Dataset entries
____________

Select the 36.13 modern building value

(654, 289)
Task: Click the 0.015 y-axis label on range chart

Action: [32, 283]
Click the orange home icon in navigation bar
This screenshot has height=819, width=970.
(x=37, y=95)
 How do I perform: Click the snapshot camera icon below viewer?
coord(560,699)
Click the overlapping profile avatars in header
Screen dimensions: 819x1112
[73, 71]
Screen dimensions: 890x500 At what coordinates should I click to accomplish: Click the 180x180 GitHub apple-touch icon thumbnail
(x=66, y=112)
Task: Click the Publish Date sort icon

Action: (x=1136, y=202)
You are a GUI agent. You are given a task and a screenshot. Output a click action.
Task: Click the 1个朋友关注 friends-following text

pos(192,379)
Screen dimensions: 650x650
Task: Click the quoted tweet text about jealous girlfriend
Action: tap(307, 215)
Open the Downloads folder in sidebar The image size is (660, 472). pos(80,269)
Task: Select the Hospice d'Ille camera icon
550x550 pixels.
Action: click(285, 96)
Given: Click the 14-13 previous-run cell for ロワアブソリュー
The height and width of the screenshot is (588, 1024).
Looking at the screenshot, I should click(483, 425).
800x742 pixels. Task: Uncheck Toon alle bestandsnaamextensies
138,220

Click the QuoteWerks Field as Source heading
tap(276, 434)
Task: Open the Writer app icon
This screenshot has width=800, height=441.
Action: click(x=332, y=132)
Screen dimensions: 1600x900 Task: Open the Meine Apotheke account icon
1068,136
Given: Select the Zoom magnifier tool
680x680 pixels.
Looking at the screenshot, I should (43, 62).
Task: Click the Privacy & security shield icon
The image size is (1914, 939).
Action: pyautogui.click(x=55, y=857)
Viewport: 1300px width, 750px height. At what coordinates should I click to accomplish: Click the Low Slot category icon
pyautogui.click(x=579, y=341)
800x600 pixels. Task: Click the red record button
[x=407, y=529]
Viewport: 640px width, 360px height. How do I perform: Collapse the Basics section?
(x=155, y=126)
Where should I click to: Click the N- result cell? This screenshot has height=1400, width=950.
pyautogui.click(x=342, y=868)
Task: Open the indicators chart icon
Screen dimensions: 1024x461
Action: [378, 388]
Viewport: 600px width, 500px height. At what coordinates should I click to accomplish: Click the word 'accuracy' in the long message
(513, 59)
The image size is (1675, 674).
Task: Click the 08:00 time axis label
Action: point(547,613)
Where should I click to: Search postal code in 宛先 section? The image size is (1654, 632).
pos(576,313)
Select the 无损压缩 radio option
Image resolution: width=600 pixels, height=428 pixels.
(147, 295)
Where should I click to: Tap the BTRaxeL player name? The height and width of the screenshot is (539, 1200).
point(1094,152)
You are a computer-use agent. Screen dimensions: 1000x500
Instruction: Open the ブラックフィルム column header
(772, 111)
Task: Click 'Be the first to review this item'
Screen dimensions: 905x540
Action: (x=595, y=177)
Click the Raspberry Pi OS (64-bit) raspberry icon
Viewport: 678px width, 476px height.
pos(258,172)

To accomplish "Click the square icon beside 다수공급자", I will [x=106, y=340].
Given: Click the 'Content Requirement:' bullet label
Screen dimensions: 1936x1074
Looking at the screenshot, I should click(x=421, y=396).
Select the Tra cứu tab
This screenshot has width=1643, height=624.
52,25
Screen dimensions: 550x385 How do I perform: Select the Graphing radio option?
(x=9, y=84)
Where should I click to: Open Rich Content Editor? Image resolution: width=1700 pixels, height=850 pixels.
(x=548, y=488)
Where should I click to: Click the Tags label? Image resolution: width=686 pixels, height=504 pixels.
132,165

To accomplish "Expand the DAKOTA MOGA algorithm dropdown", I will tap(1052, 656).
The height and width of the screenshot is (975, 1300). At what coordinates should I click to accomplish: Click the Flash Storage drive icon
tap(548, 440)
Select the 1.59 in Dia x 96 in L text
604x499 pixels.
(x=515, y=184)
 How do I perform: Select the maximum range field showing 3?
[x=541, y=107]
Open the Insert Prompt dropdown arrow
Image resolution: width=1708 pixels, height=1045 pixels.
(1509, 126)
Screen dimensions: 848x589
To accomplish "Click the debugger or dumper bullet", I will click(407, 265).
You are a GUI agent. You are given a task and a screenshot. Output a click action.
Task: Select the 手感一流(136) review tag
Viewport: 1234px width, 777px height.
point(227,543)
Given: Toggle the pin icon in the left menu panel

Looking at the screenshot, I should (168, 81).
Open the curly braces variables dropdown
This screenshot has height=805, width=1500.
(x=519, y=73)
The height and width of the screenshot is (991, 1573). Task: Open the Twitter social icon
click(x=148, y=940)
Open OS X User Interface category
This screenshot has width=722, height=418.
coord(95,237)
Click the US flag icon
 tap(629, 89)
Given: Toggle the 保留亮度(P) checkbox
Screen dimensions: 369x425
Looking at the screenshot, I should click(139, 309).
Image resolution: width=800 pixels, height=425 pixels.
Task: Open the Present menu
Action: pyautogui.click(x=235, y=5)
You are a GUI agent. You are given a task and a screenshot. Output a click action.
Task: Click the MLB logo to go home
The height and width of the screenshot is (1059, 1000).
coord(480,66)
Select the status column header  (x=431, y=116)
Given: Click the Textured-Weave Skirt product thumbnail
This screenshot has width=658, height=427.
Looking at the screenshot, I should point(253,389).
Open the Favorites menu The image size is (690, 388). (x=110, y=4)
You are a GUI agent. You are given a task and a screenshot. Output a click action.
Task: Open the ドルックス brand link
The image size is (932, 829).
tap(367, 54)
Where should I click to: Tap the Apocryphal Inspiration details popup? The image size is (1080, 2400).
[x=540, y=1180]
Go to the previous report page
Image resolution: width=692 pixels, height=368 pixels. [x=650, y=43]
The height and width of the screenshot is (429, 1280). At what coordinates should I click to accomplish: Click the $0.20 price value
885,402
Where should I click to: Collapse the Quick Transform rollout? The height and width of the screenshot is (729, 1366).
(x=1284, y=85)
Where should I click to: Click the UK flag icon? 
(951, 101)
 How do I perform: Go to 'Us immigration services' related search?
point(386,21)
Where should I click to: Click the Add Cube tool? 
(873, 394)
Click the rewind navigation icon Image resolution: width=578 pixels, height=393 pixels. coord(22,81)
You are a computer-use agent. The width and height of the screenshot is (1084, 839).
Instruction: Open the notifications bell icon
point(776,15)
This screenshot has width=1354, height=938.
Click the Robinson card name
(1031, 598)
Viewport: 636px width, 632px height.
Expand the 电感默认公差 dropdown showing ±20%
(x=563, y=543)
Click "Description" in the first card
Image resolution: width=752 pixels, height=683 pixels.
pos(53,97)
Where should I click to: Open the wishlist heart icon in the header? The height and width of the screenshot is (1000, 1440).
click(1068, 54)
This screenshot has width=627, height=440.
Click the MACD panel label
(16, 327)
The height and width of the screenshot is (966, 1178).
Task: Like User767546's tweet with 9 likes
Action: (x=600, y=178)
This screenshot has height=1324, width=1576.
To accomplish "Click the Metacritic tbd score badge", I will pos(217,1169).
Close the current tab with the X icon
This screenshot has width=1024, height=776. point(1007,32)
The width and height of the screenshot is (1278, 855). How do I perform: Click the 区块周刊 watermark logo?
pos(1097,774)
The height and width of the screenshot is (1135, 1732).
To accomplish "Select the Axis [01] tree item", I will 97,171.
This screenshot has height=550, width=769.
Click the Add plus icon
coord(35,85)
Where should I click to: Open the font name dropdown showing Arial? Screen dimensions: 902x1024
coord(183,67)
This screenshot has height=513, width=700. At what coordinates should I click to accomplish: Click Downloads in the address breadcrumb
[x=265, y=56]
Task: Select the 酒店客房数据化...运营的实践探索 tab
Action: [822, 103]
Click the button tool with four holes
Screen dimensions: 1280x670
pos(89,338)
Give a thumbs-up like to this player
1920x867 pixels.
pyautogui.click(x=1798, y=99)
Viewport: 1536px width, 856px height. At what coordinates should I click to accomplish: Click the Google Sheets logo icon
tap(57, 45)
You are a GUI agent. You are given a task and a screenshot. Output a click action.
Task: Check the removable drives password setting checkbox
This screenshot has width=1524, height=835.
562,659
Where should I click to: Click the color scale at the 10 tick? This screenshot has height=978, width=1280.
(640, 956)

____________

**To do**
Only the number is wanted here. How many lines in the entries contain "item"?

**Reply to the exercise**
2